WORK REQUIRED: What follows is a set of records; copy all of it exactly.

[Stored items]
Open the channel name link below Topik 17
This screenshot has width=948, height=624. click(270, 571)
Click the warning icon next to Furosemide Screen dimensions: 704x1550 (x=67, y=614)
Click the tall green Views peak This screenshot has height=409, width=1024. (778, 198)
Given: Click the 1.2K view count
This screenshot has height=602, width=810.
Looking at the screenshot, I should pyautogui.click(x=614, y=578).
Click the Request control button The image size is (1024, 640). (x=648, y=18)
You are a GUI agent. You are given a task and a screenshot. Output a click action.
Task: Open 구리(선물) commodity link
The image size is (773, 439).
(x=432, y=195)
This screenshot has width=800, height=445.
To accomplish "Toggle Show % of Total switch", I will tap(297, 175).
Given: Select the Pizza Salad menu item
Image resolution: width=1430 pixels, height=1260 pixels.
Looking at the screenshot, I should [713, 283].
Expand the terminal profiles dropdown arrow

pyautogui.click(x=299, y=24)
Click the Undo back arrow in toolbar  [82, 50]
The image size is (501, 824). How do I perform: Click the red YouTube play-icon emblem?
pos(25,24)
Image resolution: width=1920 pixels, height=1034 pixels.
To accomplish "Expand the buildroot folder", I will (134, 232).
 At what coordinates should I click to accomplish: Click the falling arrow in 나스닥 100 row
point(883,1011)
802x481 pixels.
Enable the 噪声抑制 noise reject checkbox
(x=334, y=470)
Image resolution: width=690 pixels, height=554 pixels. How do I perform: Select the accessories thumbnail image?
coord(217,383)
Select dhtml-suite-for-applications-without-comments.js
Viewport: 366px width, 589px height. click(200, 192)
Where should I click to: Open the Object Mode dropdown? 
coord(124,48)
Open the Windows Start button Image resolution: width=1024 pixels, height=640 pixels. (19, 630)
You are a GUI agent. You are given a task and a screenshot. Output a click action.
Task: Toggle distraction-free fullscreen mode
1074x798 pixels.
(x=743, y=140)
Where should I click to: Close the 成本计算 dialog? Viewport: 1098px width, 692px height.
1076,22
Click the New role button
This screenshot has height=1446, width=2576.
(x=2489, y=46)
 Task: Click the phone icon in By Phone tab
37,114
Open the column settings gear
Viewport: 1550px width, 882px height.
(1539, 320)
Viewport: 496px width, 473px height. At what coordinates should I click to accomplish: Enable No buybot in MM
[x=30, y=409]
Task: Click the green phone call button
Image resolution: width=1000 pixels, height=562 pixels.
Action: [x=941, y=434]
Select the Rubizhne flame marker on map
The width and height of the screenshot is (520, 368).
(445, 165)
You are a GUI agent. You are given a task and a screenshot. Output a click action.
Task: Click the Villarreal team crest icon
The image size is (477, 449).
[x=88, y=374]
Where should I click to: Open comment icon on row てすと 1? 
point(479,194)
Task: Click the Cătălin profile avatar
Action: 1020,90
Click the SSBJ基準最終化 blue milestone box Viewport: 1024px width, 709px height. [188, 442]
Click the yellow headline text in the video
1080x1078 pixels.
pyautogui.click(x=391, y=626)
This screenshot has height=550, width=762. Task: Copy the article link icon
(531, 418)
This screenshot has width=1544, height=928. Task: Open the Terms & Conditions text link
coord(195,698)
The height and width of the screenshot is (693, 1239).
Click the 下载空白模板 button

SOLUTION TO THIS EXERCISE:
Open the channel name link below Topik 17
This screenshot has width=948, height=624. click(270, 571)
Click the warning icon next to Furosemide Screen dimensions: 704x1550 (x=67, y=614)
Click the tall green Views peak This screenshot has height=409, width=1024. (778, 198)
Given: Click the 1.2K view count
This screenshot has height=602, width=810.
Looking at the screenshot, I should pyautogui.click(x=614, y=578).
Click the Request control button The image size is (1024, 640). (x=648, y=18)
You are a GUI agent. You are given a task and a screenshot. Output a click action.
Task: Open 구리(선물) commodity link
The image size is (773, 439).
(x=432, y=195)
This screenshot has width=800, height=445.
To accomplish "Toggle Show % of Total switch", I will tap(297, 175).
Given: Select the Pizza Salad menu item
Image resolution: width=1430 pixels, height=1260 pixels.
Looking at the screenshot, I should [713, 283].
Expand the terminal profiles dropdown arrow

pyautogui.click(x=299, y=24)
Click the Undo back arrow in toolbar  [82, 50]
The image size is (501, 824). How do I perform: Click the red YouTube play-icon emblem?
pos(25,24)
Image resolution: width=1920 pixels, height=1034 pixels.
To accomplish "Expand the buildroot folder", I will (134, 232).
 At what coordinates should I click to accomplish: Click the falling arrow in 나스닥 100 row
point(883,1011)
802x481 pixels.
Enable the 噪声抑制 noise reject checkbox
(x=334, y=470)
Image resolution: width=690 pixels, height=554 pixels. How do I perform: Select the accessories thumbnail image?
coord(217,383)
Select dhtml-suite-for-applications-without-comments.js
Viewport: 366px width, 589px height. click(200, 192)
Where should I click to: Open the Object Mode dropdown? 
coord(124,48)
Open the Windows Start button Image resolution: width=1024 pixels, height=640 pixels. (19, 630)
You are a GUI agent. You are given a task and a screenshot. Output a click action.
Task: Toggle distraction-free fullscreen mode
1074x798 pixels.
(x=743, y=140)
Where should I click to: Close the 成本计算 dialog? Viewport: 1098px width, 692px height.
1076,22
Click the New role button
This screenshot has height=1446, width=2576.
(x=2489, y=46)
 Task: Click the phone icon in By Phone tab
37,114
Open the column settings gear
Viewport: 1550px width, 882px height.
(1539, 320)
Viewport: 496px width, 473px height. At what coordinates should I click to accomplish: Enable No buybot in MM
[x=30, y=409]
Task: Click the green phone call button
Image resolution: width=1000 pixels, height=562 pixels.
Action: [x=941, y=434]
Select the Rubizhne flame marker on map
The width and height of the screenshot is (520, 368).
(445, 165)
You are a GUI agent. You are given a task and a screenshot. Output a click action.
Task: Click the Villarreal team crest icon
The image size is (477, 449).
[x=88, y=374]
Where should I click to: Open comment icon on row てすと 1? 
point(479,194)
Task: Click the Cătălin profile avatar
Action: 1020,90
Click the SSBJ基準最終化 blue milestone box Viewport: 1024px width, 709px height. [188, 442]
Click the yellow headline text in the video
1080x1078 pixels.
pyautogui.click(x=391, y=626)
This screenshot has height=550, width=762. Task: Copy the article link icon
(531, 418)
This screenshot has width=1544, height=928. Task: Open the Terms & Conditions text link
coord(195,698)
The height and width of the screenshot is (693, 1239).
Click the 下载空白模板 button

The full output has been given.